Al desplegar el Mapa de los Afectos del móvil, en muchas conversaciones suelo hacer una pregunta a bocajarro, como un disparo de postas verbales: «¿Qué estás leyendo?». Y la charla discurre ya por esos senderos, y yo, tan telegráfico por teléfono, me vuelvo locuaz y me emborracho de palabras y se me va el santo al cielo y me olvido del mundo.

Ha habido viajes a países o ciudades españolas en los que he entrado con amigos a librerías con la misma emoción sagrada que al hacerlo en iglesias, museos y restaurantes. ¿Cuándo volveré a hacerlos? En Roma, Florencia, Compostela, Jaén y Madrid he disfrutado con Andrés Bueno buceando en el silencio libresco. Nos conocemos desde segundo de BUP, nuestras vidas están jalonadas por lecturas compartidas, y ya con dieciséis años, cuando viajábamos a Madrid, entrábamos en el sancta sanctorum de la librería San Martín, en la Puerta del Sol, para, con nuestros magros ahorrillos, meter en la buchaca libros de historia. Su casa madrileña ha sido muchas veces mi posada, allí nos pimplamos durante año y medio las cajas de botellas de rioja que iban a servirse en la despedida de soltero previa a su boda, que canceló quince días antes de celebrarse, y en su biblioteca hemos leído, hablado y reído mucho. Y lo que nos queda.

Ay, Madrid, Madrit, Madriz. No sé si, cuando vengas a Madrid, chulona mía, voy a hacerte emperatriz de Lavapiés, pero cada vez que voy compro libros en La Central y en el FNAC de Callao, y el pistoletazo de salida de cada una de mis novelas lo doy en una librería madrileña, flanqueado de amigos como una guardia pretoriana del corazón. Con Juan Eslava —mi bitácora— enhebro la vida en la aguja de la literatura en las mesas del Café Gijón y bebiendo copas de fino en La Venencia, como dos bohemios galdosianos, y en su casa, hacemos tertulia a la que se une Chani. En la Feria del Libro, bajo los árboles del Retiro, me encuentro con lectores míos que me tratan con el singular afecto nacido de la lectura, y cada año hay más reencuentros en las casetas. No diré la acaramelada boutade de García Márquez, pero la escritura me ha brindado la oportunidad de agrandar la escala del mapa de la amistad, de conocer a gente sin la cual ya ni puedo ni quiero vivir.
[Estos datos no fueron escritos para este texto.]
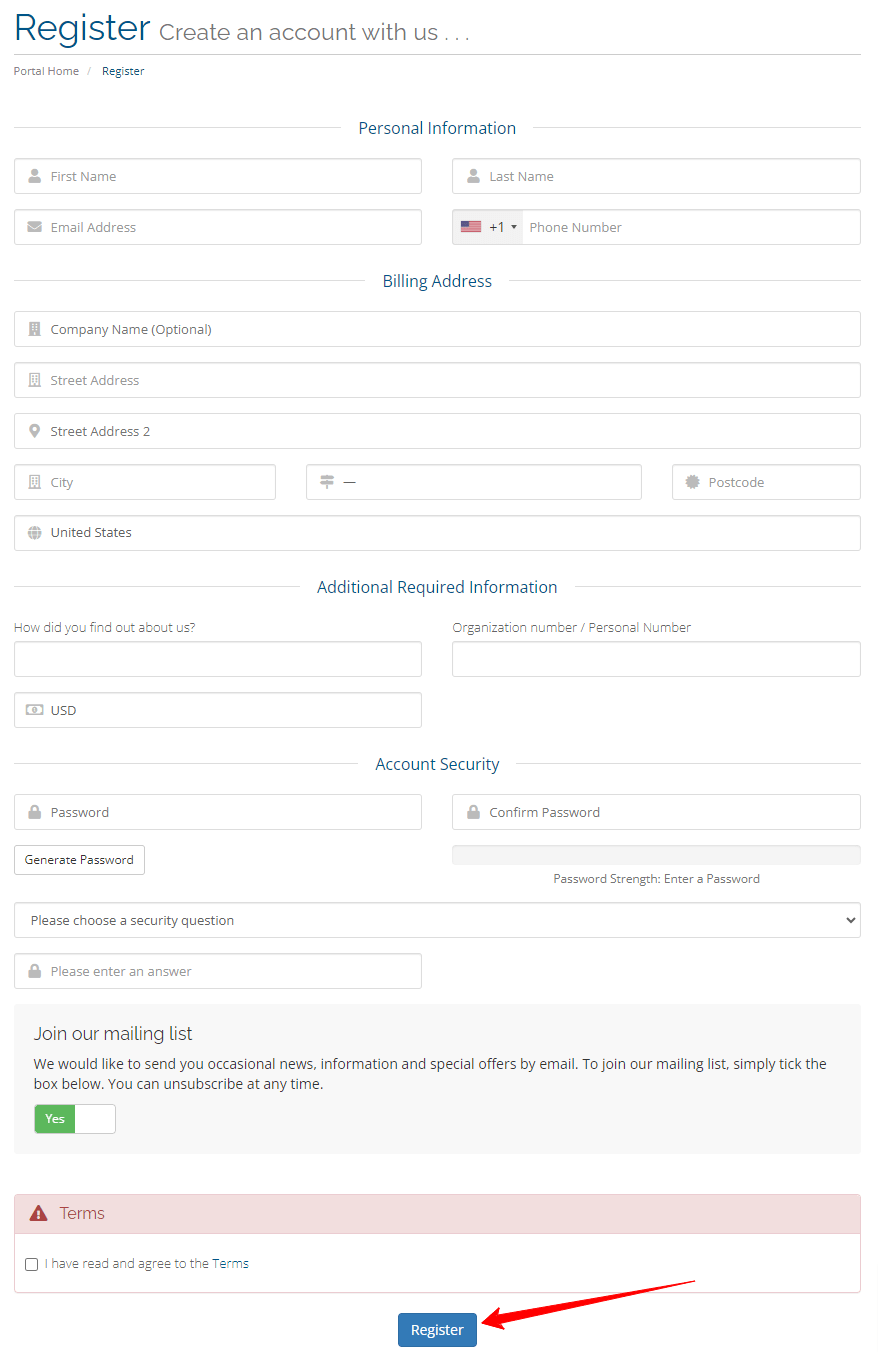
Task: Click the password strength meter bar
Action: 656,854
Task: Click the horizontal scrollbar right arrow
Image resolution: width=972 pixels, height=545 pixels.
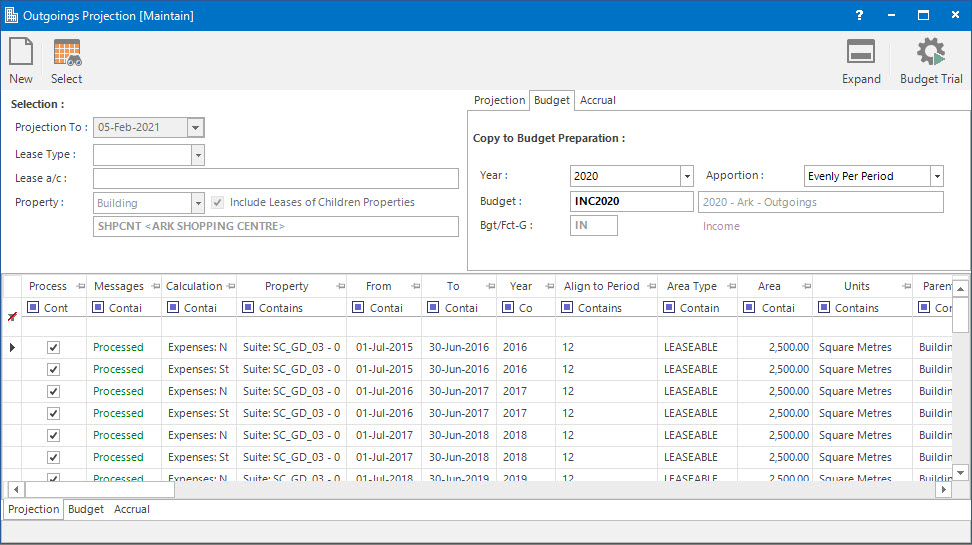Action: pos(942,490)
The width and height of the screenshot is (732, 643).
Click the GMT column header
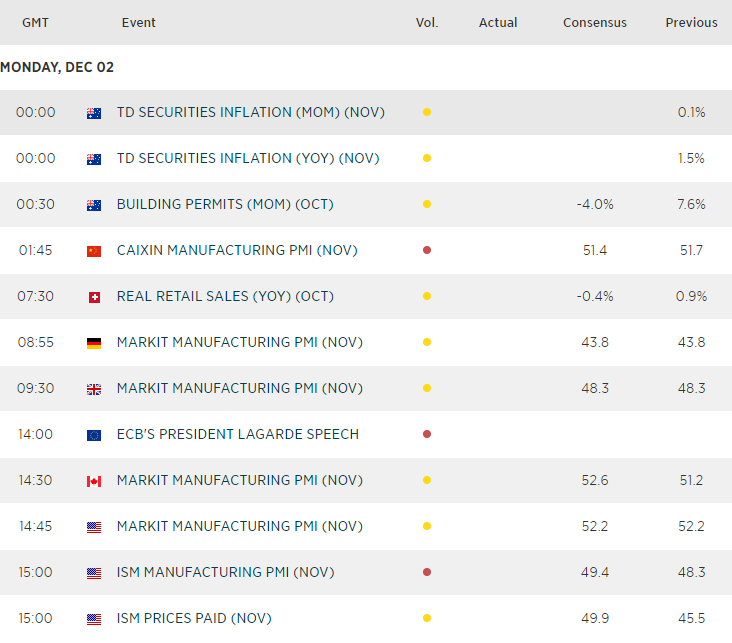(x=36, y=23)
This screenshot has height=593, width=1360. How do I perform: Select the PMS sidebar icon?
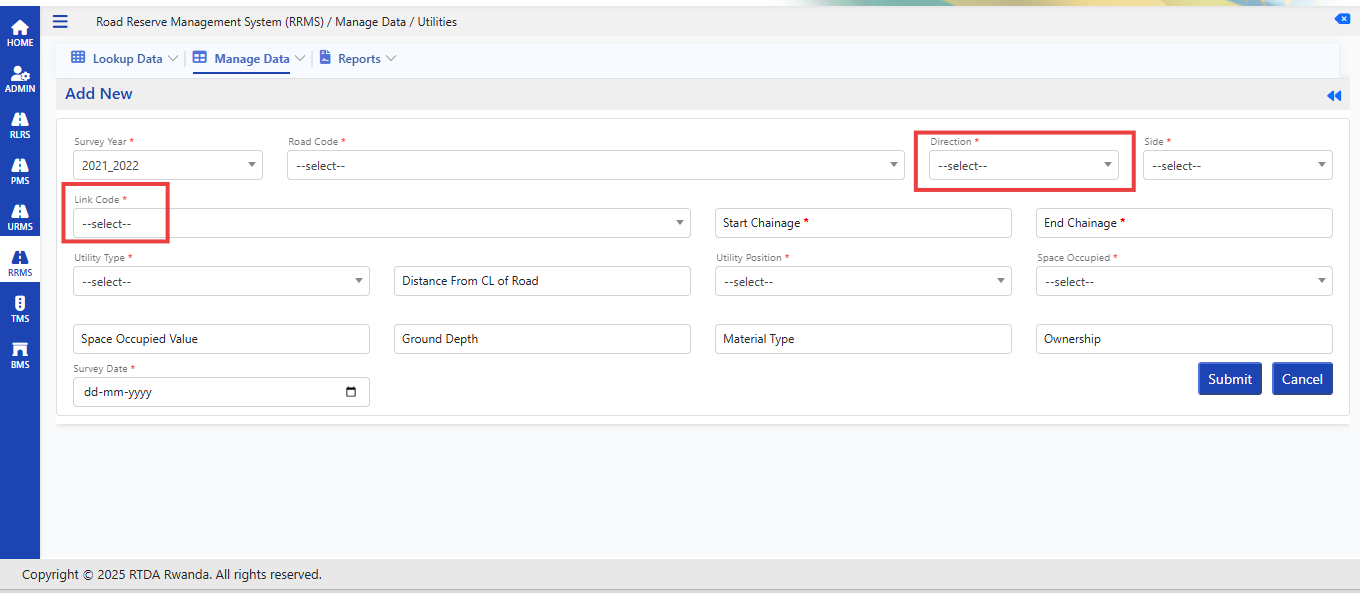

Mi última novela se la dediqué a un amigo «por el tiempo compartido», y en la primera, el protagonista toma el apellido de una de las librerías donde fui más feliz: Escarabajal. Estuvo en Cartagena desde el siglo XIX hasta 2013. Fue la segunda librería más longeva de España y, aunque desapareció, no lo ha hecho mi amistad con Ana Escarabajal, su librera, mi hada madrina literaria. Con ella comparto vinos y charlas en la ciudad mediterránea, sintiendo el mar de fondo, sabedores de su presencia.

Como la de los amigos que están. Y los que vendrán.